Overview of the revaluation of the Turkish lira

The new Turkish lira (Yeni Türk Lirası) was the currency of Turkey and the de facto independent state of the Turkish Republic of Northern Cyprus between 1 January 2005 and 31 December 2008 which was a transition period for the removal of six zeroes from the currency. The new lira was subdivided into 100 new kuruş (yeni kuruş). The symbol was YTL and the ISO 4217 code was TRY.

==History==
Because of the chronic inflation experienced in Turkey from the 1970s through to the 1990s, the old lira experienced severe depreciation. Turkey has consistently had high inflation rates compared to developed countries: from an average of 9 lira per U.S. dollar in the late 1960s, the currency came to trade at approximately 1,650,000 lira per U.S. dollar in late 2001. This represented an average inflation of about 38% per year. Prime Minister Recep Tayyip Erdoğan had called this problem a "national shame". With the revaluation of the Turkish old lira, the Romanian leu (also revalued in July 2005) briefly became the world's least valued currency unit.

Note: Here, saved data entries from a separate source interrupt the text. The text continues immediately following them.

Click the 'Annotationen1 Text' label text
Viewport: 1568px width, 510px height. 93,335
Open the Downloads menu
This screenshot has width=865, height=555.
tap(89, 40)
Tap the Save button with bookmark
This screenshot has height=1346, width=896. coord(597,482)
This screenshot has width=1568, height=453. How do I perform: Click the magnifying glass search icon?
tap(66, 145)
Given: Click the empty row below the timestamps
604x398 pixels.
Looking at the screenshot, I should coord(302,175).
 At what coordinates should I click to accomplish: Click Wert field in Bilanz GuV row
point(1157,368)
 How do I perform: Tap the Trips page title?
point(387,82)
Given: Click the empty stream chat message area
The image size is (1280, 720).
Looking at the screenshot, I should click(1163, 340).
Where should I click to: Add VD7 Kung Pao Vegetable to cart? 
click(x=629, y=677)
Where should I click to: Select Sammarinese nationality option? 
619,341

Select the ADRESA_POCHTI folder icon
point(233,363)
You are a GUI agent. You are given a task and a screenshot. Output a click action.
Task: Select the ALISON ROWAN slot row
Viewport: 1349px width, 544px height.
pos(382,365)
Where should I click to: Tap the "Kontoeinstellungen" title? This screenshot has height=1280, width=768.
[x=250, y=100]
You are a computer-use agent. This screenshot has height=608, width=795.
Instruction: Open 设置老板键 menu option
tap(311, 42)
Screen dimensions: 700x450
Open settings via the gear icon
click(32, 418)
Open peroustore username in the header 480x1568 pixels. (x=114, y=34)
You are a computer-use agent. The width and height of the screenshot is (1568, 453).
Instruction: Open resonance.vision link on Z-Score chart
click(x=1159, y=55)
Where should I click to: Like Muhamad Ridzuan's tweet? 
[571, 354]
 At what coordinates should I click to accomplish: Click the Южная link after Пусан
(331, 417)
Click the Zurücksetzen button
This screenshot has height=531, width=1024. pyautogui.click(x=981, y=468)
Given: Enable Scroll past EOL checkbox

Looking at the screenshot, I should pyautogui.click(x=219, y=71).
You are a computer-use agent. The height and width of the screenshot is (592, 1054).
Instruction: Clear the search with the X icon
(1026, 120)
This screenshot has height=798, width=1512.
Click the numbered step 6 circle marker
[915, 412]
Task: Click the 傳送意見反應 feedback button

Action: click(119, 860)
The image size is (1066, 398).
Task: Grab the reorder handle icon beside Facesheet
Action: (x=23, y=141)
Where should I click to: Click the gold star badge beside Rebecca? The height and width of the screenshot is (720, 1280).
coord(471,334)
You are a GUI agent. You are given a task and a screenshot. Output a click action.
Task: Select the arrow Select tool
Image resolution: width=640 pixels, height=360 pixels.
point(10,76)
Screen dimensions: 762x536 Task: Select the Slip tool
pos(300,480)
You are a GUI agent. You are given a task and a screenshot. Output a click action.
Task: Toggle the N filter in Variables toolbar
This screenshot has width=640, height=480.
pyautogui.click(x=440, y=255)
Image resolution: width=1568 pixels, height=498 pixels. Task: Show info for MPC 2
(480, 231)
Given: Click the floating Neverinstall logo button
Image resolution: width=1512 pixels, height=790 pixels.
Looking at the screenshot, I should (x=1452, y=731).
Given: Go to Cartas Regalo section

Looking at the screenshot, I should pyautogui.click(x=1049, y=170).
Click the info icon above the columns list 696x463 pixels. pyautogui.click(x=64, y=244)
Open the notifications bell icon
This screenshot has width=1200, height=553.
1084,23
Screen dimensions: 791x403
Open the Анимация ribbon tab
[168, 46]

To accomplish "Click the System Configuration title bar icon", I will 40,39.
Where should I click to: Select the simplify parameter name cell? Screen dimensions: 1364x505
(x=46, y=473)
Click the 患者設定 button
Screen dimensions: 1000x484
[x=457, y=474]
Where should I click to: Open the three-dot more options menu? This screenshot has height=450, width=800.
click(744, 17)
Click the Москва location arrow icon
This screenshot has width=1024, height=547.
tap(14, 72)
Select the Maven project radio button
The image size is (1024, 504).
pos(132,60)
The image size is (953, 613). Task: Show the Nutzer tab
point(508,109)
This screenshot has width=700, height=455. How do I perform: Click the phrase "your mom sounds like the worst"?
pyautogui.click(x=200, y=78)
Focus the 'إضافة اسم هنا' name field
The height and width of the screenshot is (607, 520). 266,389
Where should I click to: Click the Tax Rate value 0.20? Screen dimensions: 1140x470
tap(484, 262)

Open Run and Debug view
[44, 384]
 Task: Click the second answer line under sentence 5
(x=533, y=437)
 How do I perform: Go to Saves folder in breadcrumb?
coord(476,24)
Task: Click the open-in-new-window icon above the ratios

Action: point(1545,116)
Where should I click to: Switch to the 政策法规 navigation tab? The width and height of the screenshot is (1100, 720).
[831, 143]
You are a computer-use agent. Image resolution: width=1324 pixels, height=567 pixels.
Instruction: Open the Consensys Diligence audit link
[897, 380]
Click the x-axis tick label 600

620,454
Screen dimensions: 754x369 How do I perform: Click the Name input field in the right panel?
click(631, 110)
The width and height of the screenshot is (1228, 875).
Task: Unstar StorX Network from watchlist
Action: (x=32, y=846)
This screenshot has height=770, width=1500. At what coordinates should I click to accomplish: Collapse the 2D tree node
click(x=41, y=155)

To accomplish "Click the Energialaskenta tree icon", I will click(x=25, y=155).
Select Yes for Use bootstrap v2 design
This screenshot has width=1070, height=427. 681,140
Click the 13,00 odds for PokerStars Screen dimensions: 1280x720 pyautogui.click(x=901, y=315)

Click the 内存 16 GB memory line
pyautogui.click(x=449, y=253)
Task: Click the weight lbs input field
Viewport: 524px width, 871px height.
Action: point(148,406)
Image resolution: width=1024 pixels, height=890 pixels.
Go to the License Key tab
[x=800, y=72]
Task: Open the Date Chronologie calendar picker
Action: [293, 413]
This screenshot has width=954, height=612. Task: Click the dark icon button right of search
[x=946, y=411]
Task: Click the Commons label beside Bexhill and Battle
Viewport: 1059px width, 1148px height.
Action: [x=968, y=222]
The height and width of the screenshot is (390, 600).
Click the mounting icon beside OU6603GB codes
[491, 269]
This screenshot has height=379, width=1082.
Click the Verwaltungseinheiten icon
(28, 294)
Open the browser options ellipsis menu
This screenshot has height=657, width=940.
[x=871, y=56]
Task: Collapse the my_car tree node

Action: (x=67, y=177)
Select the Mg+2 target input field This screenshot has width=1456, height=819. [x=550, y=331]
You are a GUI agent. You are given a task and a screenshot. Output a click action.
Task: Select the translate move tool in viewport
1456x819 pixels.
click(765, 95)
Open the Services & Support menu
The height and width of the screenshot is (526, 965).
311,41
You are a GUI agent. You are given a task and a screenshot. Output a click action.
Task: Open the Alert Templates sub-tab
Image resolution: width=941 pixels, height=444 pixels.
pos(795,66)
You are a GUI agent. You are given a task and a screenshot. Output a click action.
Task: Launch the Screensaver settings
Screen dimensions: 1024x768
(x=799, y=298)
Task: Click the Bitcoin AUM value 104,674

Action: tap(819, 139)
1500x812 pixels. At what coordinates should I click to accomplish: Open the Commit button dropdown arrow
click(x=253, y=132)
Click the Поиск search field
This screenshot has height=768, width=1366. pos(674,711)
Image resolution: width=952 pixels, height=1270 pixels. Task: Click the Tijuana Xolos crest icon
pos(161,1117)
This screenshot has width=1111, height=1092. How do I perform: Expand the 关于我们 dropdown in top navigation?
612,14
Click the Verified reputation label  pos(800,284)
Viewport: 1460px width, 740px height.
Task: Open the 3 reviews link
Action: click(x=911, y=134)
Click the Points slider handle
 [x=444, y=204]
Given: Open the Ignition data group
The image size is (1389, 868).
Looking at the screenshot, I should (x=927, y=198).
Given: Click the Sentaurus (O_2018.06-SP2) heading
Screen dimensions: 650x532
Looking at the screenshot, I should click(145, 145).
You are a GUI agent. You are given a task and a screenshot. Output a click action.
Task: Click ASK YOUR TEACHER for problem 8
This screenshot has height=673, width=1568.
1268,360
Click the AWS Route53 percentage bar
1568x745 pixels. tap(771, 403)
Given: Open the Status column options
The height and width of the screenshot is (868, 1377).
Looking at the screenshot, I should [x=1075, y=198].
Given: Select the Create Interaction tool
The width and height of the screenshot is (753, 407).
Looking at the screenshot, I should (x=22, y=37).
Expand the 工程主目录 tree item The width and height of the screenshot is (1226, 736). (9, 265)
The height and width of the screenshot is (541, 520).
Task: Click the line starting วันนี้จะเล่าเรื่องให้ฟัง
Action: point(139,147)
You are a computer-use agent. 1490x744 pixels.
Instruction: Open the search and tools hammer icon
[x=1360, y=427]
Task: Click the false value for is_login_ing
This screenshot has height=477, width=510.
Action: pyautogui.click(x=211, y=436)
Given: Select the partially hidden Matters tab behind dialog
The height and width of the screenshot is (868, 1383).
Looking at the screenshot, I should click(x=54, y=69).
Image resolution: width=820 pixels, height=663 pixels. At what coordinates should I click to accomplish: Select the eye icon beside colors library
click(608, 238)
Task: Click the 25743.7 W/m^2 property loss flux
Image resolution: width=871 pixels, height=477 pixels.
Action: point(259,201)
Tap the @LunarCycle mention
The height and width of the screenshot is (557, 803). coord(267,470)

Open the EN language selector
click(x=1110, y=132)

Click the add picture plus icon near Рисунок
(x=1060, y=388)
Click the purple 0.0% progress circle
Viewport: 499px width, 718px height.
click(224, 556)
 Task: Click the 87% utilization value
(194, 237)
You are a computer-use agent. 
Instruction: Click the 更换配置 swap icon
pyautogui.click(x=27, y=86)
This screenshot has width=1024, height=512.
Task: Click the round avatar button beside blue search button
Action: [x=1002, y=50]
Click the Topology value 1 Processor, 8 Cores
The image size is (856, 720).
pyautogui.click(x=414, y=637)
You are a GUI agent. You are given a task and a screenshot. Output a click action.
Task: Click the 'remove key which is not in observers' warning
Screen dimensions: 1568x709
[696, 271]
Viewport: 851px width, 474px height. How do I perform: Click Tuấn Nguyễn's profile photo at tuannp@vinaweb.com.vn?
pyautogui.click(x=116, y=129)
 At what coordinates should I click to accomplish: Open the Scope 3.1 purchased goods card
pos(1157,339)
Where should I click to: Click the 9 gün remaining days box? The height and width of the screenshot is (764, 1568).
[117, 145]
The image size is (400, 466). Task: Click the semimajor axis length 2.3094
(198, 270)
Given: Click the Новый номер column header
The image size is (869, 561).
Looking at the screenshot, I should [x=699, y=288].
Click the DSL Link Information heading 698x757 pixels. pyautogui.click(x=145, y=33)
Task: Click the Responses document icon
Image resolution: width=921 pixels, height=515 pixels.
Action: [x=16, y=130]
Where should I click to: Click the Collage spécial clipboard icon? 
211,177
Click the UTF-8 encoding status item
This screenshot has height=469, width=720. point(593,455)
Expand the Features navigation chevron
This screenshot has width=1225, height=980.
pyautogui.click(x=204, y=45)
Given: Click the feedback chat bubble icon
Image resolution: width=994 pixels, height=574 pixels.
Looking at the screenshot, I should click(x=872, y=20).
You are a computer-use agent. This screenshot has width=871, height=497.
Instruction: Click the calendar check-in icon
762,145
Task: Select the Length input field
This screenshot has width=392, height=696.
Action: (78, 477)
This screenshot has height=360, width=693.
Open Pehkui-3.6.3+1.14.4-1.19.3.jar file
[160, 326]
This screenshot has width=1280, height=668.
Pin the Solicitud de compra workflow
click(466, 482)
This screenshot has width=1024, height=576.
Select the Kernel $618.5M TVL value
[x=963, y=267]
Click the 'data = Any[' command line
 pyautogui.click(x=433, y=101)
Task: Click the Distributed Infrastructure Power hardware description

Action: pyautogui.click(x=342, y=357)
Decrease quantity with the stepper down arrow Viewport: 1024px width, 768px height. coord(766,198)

In late December 2003, the Grand National Assembly of Turkey passed a law that allowed for the removal of six zeroes from the currency, and the creation of the new lira. It was introduced on 1 January 2005, replacing the previous lira (which remained valid in circulation until the end of 2005) at a rate of 1 new lira = 1,000,000 old lira.

Following its introduction, the official name of the currency was the "New Turkish Lira", but according to the Central Bank, the word "new" (yeni) was only a "temporary" measure. A news agency reported that "new" would be removed on January 1, 2009. The same source also indicated that the banknotes would have "different shapes and sizes to prevent forgery". The issuance of a new highest denomination, 200 lira, was contemplated at the same time.

==Coins==
Coins were introduced in 2005 in denominations of 1, 5, 10, 25 and 50 new (Yeni) kuruş and 1 new (Yeni) lira. The 1 new (Yeni) kuruş was minted in brass and the 5, 10 and 25 new kuruş in cupro-nickel, whilst the 50 new kuruş and 1 new lira are bimetallic. All coins show portraits of Mustafa Kemal Atatürk.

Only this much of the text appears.